Survival, as a theme, resonated strongly in quite a few submissions, and appeared in nuanced ways throughout many more artistic proposals – it was a significant thread weaving through so many of our creative communities.
As a Festival, we seek to propose the act of gathering together, in conversation and in community, to witness thoughtful, rigorous, surprising, provoking, and inspiring live performance, as one pathway forward towards understanding, reconciliation, and joy – to address this notion of survival.
We have often been told that the source of genius rests with the individual, that “I alone can conquer all and achieve greatness”. Well, perhaps our real genius and our magic lies in the alchemy of our relations, and inside our collective minds, bodies, and souls.

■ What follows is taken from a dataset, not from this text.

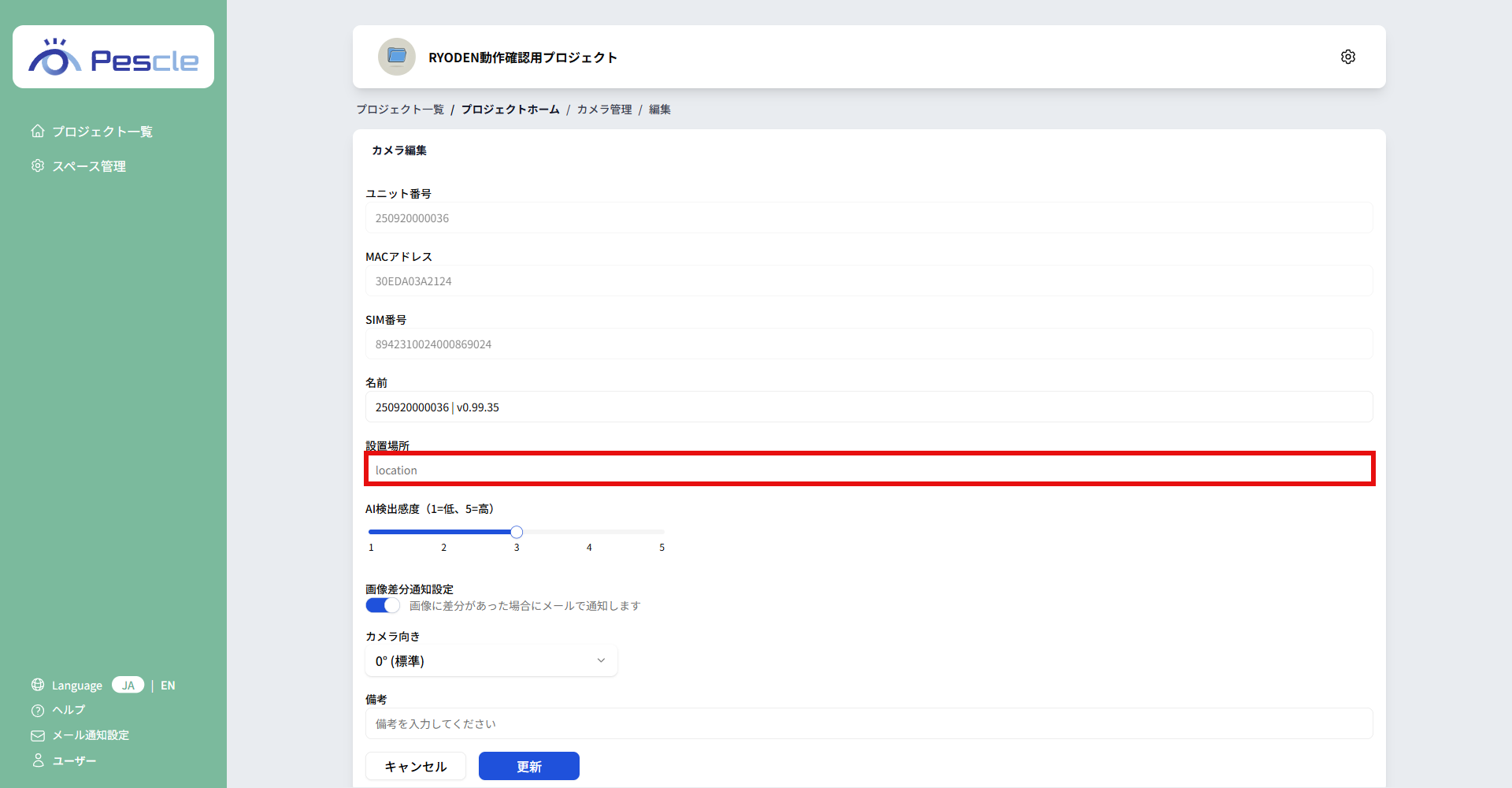Click the キャンセル button

[415, 765]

This year’s Festival holds space for a diversity of perspectives and lived experiences, featuring artists from across Canada, and also from Morocco, Kenya, Taiwan, and South Korea.
We encourage you to dive into our curated Festival program to uncover all of the curious links between each unique presentation. Whether it’s theatrical commentaries on capitalism, overconsumption, and body politics; choreographies that speak to the preservation of language and its relationship to borders; works in public space that highlight the deconstructed realities of housing precarity and income inequality; community-engaged works deeply rooted in authentic stories; performances that highlight all of the slimy creatures that live with us, and below us; new works that honor queer identities through deeply personal narratives; or digital works that interrogate our relationship to live performance; each creative project within the Festival engages, responds, or addresses the idea of survival in its own distinct way.
To be frank, we do not think that this Festival theme is all that creative; we are merely responding to the current zeitgeist and leaning into what has always been true about SummerWorks – we deeply listen to our artists and audiences and respond accordingly with innovative, risky, and boundary-pushing Festival programming.
So, what is Survival Mode?
We welcome you to the 34th SummerWorks Performance Festival, and perhaps we can answer this question together, or at least get a bit closer to figuring it all out.